Sometime between Thanksgiving and Christmas last year Memphis and I were laying down on the floor together watching It’s a Wonderful World. I was tired and drifting in and out of sleep. Suddenly, Memphis jumped over me and began fighting viciously with Boston. They were growling and biting and tearing at
each other. I watched as Memphis pinned his brother to the floor and was biting uncontrollably at his face and neck. Being half asleep and I forgot everything I knew about dog bite prevention and reached my hands it to break it up. Almost immediately, I could feel teeth piercing my flesh and felt two canines coming together inside my hand.
I was awake now, and knew not to pull away and risk having my thumb separated from my hand. At some point he let go and I tried again to grab his collar. I was holding Memphis with two hands when Bob finally arrived to pull Boston to safety.

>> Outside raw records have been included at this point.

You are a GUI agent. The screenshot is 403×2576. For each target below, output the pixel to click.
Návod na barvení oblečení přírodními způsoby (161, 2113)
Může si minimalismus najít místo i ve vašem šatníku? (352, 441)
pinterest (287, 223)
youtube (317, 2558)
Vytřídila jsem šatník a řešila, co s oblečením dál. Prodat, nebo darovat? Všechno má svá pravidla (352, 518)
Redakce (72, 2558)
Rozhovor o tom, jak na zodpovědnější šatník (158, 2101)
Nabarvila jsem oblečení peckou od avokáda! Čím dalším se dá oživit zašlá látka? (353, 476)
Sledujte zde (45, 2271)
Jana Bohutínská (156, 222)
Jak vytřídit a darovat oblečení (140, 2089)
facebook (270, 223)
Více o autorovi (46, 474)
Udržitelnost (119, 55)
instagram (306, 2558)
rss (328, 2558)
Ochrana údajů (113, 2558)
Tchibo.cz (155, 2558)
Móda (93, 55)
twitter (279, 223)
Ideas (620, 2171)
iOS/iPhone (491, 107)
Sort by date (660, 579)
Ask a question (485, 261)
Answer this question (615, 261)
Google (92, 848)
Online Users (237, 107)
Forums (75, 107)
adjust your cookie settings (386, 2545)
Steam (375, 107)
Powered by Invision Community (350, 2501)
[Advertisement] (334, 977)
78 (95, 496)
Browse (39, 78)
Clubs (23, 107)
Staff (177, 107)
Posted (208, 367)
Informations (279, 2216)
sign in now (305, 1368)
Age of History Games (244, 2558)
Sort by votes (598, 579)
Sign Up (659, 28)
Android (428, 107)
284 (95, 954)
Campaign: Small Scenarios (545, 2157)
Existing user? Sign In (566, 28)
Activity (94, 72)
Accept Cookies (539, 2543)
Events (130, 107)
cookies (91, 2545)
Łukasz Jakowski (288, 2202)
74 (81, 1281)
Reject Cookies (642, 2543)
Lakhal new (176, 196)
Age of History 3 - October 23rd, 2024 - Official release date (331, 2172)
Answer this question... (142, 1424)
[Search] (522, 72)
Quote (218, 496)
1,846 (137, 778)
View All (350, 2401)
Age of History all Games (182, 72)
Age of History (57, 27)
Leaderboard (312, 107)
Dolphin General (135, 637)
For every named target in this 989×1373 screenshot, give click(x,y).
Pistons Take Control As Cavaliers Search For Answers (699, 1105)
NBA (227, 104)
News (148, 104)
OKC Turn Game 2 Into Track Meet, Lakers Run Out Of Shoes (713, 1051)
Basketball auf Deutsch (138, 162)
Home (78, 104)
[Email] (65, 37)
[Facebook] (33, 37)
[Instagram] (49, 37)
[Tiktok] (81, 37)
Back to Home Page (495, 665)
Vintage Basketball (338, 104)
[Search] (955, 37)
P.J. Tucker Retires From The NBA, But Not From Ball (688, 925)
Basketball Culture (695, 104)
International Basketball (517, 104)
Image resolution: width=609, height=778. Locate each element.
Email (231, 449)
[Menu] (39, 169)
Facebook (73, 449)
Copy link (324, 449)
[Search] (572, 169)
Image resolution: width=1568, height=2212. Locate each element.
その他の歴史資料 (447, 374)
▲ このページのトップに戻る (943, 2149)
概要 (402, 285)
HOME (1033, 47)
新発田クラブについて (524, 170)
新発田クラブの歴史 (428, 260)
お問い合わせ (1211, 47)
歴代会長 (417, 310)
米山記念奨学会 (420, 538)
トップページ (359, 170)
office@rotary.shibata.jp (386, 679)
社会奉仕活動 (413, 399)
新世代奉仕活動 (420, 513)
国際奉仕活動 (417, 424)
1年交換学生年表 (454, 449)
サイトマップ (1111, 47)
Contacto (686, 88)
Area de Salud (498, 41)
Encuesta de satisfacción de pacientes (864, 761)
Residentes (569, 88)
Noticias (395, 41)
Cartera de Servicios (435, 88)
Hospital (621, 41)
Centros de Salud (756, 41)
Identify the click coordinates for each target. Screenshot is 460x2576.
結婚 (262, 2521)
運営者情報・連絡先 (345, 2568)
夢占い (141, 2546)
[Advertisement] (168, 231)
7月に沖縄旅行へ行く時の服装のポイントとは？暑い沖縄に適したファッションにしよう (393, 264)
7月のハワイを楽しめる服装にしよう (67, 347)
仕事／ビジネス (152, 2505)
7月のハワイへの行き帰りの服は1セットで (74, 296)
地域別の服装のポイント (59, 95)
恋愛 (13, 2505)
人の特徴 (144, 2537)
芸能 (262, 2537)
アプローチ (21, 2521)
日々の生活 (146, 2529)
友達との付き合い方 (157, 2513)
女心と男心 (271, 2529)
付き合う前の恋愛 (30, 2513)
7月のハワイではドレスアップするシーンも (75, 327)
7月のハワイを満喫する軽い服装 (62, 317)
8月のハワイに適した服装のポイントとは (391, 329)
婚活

They were now downstairs on the otherside of a closed door. Memphis paced and circled upstairs with me while I sat on the floor assessing the situation. Both of my hands felt hot as blood covered them and I was going into shock. I called Bob to help me. He put Boston in a crate in one room and Memphis in a crate in another. Then we began rinsing my hands. The stinging water washed away the blood to reveal no less than six puncture wounds. The doctor said I did the right thing not to pull my hand out of the dogs mouth because there was no nerve or tendon damage, antibacterial and bandages was all he recommended.
Knowing his behavior, I was careful to never lose Memphis. He always kept close to me even off leash. He was more likely to run into the house or into his crate than to run into the woods around the house. But that day he did. I panicked because he never left the yard by himself he didn’t know his way around the neighborhood. After calling him for a few minutes, I got in my car to find him.
Boston would run off every six months or so and to get him I would drive to the same spot and wait for him to find me. This was the first time Memphis ever ran off, I did not know were to start. After what seemed like an hour of driving up and down the street, I saw our neighbor come out of his driveway. I asked him if he had seen a little red dog, he said that he had. He was in his yard a while ago and barked at him when he reached for him. I knew what Memphis was capable of so I was glad when he said he chased him away. Shortly after that he said he saw him following a blue Honda Element up the street. That was me, Memphis was following me and I didn’t even see him.
Now I really panicked because I had driven quite a ways and Memphis could be anywhere along my route. I immediately went to the street corner, parked my car and called his name.
“Memphis, Memphis come!”
“Hoody who, yo Memphis, Memphis is a good boy, Memphis come, come, come, you’re a good boy, Memphis come!”
To my relief, he came out of the woods and ran right to me. I scooped him up and brought him home.
Clinically, “idiopathic rage” is a seizure disorder of unknown origin. I have not been to a veterinary behaviorist to have Memphis formally diagnosed. Although most of the dog trainers I have talked to believe he is reactive, I am convinced he has rage.
When clients come to me and tell me their dog is aggressive, I usually call it reactive. I explain that their dog overreacts in certain situations. They lose control of themselves and act aggressively. It is the act of losing control that leads to the aggression; so, in most cases. the aggressive behavior can be prevented when we teach the dog self-control. To do this, I give the dog owner advice on how to create an environment where the dog can feel safe and in control.
This is what I do with Memphis. “Idiopathic” means we don’t know what causes it. Why would a dog fight with his brother? I just don't know.